Task details :: Continue the memoir passage about learning the facts on drugs from one's parents, picking up right after its last sentence.

Selected passage ::

'''

I had my own supplemental drug education experience, my other D.A.R.E.
My family made the regular pilgrimage to a bohemian oasis called Asilomar for the Association for Transpersonal Psychology’s annual conference. There, adults watched slideshow presentations that explored the inner dimensions of the human brain while us kids explored nature—hiking, stargazing, and building stone dams in a nearby creek. As a teenager, I accompanied my dad to book signings, conventions organized by the Drug Policy Alliance (DPA) and Students for Sensible Drug Policy, and The Psychedelic Salon, a Friday night speaker series in a homey Venice Beach bungalow, where people promoted a more expansive conversation around drugs. Everyone everywhere told me that my dad was “so cool.”
I agreed with them. My dad was cool because he respected me. He and my mom started talking to me about drugs when I was very young, and supplied me with all the facts they knew.
I memorized the chemical name for MDMA at age eight—3,4-methylenedioxymethamphetamine—and I’ll never forget it. I knew about the problem of rampant drug substitution, and that kids who thought they were buying one thing could very well end up with something else. I understood that when my dad and other researchers emphasized the value of “set and setting,” what they were really saying was “doing drugs at a party, with other drug novices, where risk of dangerous drug combinations is high, is pretty damn stupid.” No scare tactics were needed; the plain facts my dad gave me scared me enough.
My parents taught me that certain otherwise illicit substances had value as medicines in beta-testing, and I decided for myself that recreational use could damage the long-term goals of the therapy-assisted movement. I trusted that my parents told me the truth, and in turn, my parents trusted me to make smart decisions.
Yes, I was a kid with zero medical background. And yes, I was repeating back what my parents preached. But this was the school of thought they raised me on, just as my classmates learned lessons from their parents. We were just taught to believe different things.

'''

Data extracts ::
'''

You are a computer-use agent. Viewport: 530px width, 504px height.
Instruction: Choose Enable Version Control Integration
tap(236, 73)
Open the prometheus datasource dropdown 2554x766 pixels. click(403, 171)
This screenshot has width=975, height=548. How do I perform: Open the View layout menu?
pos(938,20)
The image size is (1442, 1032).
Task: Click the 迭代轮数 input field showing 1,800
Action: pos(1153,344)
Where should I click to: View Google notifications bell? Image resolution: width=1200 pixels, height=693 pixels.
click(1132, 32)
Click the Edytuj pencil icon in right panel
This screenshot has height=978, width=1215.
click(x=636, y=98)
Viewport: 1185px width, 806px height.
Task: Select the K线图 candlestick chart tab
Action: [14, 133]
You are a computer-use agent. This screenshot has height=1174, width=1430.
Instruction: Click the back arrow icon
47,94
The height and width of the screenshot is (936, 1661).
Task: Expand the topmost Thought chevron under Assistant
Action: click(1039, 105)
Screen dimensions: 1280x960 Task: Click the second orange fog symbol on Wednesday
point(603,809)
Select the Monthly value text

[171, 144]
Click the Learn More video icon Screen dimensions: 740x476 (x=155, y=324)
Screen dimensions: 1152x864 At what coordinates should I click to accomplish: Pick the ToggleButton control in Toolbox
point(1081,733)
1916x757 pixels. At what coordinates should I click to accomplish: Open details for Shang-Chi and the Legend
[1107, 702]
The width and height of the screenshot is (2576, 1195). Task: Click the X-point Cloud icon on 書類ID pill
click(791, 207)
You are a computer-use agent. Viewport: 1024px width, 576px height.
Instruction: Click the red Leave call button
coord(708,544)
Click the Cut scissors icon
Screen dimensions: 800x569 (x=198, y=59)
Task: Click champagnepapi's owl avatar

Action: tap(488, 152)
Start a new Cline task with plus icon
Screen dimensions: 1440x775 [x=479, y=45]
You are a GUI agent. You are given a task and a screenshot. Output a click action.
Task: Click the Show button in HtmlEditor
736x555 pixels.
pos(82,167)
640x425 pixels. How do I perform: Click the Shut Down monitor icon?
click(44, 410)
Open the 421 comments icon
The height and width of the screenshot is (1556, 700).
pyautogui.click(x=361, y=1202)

'''

Written answer ::
The open dialogue at home clashed considerably with D.A.R.E.’s straight and narrow instruction at school. My dad, along with fellow parents who worked in his field, eschewed “Just Say No” for a comparatively holistic motto: “Just Say Know.” For them, the drug question requires a more nuanced answer than the word “no” can allow. To be sure, the slogan’s blanket villainization of drugs undermined their lifelong work, but its fear-driven simplicity also caused problems for the kids it meant to guide.
“The messaging since 1983 has been fairly consistent,” says Dr. Marsha Rosenbaum, director emerita of the DPA’s San Francisco office. “‘Drugs are bad and use equals abuse.’” The problem, she says, is that this model contains “no harm reduction component. There’s no ‘if you choose to do this, not that you should, but if you do, here’s what you should know.’ There’s no Plan B. There’s no fallback strategy.” Rosenbaum penned an educational booklet geared towards parents called Safety First that offers a “reality-based approach” to drug education. A new edition is due out in September. “We’ve got to tell the truth,” Rosenbaum writes. “Because if we don’t, teenagers will not consider us credible sources of information.”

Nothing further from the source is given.